Class KendallTauSequenceDistance

java.lang.Object
org.cicirello.sequences.distance.KendallTauSequenceDistance
All Implemented Interfaces:
SequenceDistanceMeasurer, SequenceDistanceMeasurerDouble

public final class KendallTauSequenceDistance extends Object implements SequenceDistanceMeasurer
Kendall Tau Sequence Distance is the minimum number of adjacent swaps necessary to transform one sequence into the other. It is an edit distance with adjacent swap as the edit operation. It is applicable only if both sequences are the same length and contain the same set of elements.

As a distance metric, Kendall Tau Distance originated specifically to measure distance between permutations (i.e., sequence of unique elements). But, the Kendall Tau Sequence Distance that is implemented here is an extension of Kendall Tau Distance to general sequences (i.e., strings that can contain duplicate elements).

Consider this example. Let s1 = "abcdaabb" and s2 = "dcbababa". The shortest sequence of adjacent swaps to edit s2 into s1 is the following sequence of 9 swaps: "cdbababa", "cbdababa", "bcdababa", "bcadbaba", "bacdbaba", "abcdbaba", "abcdabba", "abcdabab", "abcdaabb".

In this Java class, we provide implementations of two algorithms. Both algorithms are relevant for computing the distance between arrays of primitive values as well as distance between String objects. For computing the Kendall Tau Sequence Distance of two arrays of any primitive type (e.g., arrays of ints, longs, shorts, bytes, chars, floats, doubles, or booleans), as well as for computing the distance between two String objects, the runtime of both algorithms is O(n lg n), where n is the length of the array or String.
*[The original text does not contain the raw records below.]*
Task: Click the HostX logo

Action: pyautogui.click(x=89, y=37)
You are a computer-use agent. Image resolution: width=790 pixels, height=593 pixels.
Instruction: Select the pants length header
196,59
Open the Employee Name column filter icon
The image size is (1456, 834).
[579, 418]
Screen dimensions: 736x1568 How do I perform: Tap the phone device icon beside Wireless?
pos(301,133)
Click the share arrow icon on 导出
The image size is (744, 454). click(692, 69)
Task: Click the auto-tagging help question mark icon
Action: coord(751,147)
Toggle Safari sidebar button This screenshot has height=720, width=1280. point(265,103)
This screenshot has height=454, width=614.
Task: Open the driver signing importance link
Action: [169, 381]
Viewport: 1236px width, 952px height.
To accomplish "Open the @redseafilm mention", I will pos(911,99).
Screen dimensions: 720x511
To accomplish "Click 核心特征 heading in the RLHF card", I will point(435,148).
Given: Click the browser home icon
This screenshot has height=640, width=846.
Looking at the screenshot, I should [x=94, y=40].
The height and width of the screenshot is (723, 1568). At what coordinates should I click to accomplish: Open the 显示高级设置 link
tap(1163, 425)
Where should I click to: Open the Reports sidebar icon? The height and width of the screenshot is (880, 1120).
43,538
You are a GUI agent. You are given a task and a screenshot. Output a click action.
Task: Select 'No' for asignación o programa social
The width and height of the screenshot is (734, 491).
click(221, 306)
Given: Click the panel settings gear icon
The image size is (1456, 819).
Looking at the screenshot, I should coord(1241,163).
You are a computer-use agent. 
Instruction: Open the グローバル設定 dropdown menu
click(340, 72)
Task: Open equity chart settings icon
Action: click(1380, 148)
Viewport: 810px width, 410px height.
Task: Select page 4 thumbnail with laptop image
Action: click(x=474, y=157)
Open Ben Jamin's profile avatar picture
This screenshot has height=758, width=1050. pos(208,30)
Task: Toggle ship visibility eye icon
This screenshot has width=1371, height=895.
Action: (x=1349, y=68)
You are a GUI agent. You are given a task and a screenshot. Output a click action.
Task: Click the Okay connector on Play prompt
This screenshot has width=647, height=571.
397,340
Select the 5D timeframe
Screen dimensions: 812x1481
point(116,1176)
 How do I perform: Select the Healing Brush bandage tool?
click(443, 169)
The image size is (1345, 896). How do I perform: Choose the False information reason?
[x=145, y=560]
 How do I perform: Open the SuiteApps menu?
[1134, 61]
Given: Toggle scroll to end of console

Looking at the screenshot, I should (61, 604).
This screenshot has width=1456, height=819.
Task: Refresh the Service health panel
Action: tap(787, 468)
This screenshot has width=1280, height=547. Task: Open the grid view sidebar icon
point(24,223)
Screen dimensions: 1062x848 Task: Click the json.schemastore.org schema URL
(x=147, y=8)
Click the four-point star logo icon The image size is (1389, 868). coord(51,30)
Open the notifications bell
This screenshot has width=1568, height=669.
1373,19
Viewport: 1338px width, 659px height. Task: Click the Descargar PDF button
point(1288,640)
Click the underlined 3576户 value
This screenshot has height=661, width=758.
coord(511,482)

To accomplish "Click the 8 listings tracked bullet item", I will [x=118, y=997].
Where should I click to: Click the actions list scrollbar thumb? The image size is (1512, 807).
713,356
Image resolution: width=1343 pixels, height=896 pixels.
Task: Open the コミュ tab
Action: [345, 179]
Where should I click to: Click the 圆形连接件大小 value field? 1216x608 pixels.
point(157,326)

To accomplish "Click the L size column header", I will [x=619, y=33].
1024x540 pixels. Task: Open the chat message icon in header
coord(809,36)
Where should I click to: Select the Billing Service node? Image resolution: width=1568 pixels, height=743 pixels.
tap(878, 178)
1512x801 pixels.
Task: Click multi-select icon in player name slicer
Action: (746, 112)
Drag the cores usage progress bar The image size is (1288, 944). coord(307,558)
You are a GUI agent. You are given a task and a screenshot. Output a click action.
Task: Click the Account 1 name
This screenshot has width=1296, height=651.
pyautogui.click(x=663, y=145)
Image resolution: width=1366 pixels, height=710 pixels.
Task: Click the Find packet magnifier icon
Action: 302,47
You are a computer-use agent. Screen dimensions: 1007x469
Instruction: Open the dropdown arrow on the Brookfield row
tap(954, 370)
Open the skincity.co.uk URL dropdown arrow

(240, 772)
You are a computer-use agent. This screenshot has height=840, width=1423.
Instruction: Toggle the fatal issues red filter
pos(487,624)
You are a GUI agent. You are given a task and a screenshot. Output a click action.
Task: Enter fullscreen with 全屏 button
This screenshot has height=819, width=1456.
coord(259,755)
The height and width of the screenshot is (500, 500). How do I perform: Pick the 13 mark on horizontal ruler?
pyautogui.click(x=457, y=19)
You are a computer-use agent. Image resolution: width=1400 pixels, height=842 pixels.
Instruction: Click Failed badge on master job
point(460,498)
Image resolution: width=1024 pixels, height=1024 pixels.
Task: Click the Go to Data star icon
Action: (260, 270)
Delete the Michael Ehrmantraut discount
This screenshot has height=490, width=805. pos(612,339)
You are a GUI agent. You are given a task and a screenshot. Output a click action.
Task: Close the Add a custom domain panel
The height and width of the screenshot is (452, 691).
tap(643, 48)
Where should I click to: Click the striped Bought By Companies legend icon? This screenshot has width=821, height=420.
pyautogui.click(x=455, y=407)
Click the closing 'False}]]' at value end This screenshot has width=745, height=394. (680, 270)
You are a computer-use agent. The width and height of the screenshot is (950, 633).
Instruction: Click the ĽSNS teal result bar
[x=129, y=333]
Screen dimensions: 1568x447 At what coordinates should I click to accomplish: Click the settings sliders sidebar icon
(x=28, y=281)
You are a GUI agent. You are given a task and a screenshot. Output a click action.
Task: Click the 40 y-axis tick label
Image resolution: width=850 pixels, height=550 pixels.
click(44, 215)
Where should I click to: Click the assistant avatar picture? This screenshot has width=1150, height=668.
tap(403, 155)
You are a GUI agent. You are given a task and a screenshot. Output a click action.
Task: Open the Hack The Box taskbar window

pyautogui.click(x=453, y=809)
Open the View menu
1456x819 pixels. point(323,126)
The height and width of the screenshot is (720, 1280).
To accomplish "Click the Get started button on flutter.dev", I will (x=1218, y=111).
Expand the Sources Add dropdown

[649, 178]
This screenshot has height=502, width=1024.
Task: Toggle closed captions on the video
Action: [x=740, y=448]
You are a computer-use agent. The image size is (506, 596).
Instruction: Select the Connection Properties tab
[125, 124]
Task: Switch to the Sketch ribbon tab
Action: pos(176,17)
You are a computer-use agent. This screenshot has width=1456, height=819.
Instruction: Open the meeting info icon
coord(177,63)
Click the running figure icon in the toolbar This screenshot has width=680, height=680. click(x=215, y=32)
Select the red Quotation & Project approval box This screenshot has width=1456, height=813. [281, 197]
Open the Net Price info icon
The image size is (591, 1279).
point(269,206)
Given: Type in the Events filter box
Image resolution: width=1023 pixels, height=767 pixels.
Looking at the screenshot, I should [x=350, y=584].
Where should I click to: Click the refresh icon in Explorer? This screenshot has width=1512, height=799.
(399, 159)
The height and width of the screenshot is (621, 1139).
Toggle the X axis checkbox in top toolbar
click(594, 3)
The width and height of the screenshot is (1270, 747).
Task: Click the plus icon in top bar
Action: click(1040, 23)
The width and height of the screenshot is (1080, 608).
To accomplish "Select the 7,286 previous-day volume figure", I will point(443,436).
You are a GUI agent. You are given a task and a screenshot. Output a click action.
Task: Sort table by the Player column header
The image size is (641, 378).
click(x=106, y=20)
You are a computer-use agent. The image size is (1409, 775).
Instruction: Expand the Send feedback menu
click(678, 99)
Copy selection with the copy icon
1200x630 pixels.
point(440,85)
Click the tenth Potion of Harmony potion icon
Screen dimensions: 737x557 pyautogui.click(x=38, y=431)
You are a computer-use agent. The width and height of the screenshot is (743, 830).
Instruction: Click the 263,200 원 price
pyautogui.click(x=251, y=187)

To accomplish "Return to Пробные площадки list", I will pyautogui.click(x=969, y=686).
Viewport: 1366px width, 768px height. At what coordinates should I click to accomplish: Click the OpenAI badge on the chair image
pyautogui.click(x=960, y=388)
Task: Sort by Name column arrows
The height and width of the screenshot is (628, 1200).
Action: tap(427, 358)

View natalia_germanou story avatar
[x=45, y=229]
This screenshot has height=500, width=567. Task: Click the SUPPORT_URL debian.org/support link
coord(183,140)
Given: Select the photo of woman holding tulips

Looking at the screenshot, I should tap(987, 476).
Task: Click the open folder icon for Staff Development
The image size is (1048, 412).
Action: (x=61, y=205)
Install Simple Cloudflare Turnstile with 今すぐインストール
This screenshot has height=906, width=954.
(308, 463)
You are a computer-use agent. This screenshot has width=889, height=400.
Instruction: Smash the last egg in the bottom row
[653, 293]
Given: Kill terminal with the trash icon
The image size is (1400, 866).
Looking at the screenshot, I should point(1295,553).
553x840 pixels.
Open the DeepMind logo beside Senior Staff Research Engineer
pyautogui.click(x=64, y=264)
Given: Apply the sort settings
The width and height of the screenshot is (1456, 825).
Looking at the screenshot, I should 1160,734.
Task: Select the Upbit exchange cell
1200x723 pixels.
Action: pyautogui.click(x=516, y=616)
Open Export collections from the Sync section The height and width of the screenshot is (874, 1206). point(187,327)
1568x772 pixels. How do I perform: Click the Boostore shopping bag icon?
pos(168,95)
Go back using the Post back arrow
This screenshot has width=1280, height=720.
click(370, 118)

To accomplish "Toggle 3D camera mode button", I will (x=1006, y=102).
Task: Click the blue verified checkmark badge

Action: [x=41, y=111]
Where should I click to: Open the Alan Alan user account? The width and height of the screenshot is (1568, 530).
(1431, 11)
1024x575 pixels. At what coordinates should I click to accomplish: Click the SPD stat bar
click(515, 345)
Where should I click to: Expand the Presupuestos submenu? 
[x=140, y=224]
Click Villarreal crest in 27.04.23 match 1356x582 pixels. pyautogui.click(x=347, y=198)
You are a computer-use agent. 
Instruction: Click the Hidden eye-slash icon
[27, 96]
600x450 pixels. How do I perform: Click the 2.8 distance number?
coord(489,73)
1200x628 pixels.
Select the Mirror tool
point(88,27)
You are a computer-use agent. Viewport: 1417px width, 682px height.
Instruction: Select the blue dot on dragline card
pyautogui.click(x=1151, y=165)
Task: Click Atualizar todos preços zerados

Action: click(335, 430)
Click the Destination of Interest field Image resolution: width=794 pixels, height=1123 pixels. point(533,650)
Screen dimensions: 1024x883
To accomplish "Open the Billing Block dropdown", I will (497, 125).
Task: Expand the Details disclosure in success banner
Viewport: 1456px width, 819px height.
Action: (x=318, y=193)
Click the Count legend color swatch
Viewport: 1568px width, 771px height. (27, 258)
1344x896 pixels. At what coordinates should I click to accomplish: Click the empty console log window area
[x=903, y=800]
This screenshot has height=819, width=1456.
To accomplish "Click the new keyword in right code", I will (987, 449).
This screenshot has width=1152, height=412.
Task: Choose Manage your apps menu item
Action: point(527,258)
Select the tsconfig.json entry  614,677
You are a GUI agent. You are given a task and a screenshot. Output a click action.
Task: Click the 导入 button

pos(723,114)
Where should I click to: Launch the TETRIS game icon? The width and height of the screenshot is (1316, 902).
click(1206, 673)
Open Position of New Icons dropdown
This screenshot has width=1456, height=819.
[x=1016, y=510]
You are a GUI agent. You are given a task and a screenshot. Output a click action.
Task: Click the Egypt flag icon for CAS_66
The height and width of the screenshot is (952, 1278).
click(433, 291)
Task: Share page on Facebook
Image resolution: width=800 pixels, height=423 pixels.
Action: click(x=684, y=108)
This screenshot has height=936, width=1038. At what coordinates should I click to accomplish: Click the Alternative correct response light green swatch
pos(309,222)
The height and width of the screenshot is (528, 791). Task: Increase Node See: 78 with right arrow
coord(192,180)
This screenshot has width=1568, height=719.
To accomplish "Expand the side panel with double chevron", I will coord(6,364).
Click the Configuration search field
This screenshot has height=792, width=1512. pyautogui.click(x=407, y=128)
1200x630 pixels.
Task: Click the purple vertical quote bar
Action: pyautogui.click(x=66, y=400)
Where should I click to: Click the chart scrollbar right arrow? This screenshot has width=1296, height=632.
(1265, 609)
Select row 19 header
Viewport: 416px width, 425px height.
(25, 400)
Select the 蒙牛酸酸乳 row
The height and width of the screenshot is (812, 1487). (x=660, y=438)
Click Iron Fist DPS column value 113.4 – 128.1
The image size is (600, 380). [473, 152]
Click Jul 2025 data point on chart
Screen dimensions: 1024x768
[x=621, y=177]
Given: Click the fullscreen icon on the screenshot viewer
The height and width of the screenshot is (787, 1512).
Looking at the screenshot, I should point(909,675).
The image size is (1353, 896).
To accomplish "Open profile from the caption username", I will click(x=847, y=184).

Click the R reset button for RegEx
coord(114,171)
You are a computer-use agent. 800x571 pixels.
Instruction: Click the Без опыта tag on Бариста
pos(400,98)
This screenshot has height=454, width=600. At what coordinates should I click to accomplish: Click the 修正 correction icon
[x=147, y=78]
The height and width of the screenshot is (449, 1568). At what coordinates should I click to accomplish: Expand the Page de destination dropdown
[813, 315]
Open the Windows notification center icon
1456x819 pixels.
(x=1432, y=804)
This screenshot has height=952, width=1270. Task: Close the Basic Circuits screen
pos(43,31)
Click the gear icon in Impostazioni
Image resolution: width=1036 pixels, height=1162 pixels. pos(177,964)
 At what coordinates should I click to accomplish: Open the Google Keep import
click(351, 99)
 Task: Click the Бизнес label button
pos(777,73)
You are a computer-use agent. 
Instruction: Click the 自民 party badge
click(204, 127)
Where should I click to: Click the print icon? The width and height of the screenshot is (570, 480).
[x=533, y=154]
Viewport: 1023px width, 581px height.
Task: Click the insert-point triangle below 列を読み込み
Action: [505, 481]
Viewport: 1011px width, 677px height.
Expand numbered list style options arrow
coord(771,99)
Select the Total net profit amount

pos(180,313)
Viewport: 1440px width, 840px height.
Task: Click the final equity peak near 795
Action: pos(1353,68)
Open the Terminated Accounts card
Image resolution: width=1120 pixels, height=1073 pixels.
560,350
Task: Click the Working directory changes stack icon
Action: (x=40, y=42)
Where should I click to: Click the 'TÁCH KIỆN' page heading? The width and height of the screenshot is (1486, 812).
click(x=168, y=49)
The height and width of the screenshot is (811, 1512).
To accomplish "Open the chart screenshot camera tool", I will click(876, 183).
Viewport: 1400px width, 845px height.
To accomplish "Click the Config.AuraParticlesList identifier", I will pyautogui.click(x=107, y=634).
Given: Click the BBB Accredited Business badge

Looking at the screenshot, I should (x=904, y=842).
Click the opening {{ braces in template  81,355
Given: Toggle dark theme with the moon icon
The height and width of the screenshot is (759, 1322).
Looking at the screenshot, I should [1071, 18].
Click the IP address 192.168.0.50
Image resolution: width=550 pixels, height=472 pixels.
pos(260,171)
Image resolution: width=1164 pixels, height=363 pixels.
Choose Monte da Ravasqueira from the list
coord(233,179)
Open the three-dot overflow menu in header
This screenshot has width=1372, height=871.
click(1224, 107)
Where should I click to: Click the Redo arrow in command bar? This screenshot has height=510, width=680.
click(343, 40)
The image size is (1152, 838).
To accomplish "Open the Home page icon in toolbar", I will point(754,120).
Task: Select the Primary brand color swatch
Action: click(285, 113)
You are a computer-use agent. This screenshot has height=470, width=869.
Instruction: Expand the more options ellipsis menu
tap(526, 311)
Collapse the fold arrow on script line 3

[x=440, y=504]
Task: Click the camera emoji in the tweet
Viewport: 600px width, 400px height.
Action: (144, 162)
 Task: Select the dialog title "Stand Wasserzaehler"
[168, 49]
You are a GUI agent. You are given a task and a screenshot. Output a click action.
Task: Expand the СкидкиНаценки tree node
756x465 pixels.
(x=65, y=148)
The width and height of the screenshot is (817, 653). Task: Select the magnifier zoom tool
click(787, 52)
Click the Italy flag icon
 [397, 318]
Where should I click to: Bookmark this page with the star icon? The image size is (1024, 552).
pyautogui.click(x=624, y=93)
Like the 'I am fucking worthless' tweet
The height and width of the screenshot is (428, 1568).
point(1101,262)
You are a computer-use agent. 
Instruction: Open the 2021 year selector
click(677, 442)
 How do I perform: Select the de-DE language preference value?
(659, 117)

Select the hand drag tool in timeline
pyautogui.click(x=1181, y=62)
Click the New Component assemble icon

If you are computing the distance between two arrays of Objects, the two algorithms have the following restrictions. The default algorithm requires the objects to be of a class that overrides the hashCode and equals methods of the Object class. The alternate algorithm requires Objects to be of a class that implements the Comparable interface, and overrides the equals method of the Object class. The runtime for computing distance between arrays of objects via the default algorithm is O(h(m) n + n lg n), where n is the array length, m is the size of the objects in the array, and h(m) is the runtime to compute a hash of an object of size m. The runtime for the alternate algorithm for arrays of objects is O(c(m) n lg n), where n and m are as before, and c(m) is the runtime of the compareTo method for objects of size m. The default algorithm is the preferred algorithm in most cases. The alternate algorithm may run faster if the cost to compare objects, c(m), is significantly less than the cost to hash objects, h(m).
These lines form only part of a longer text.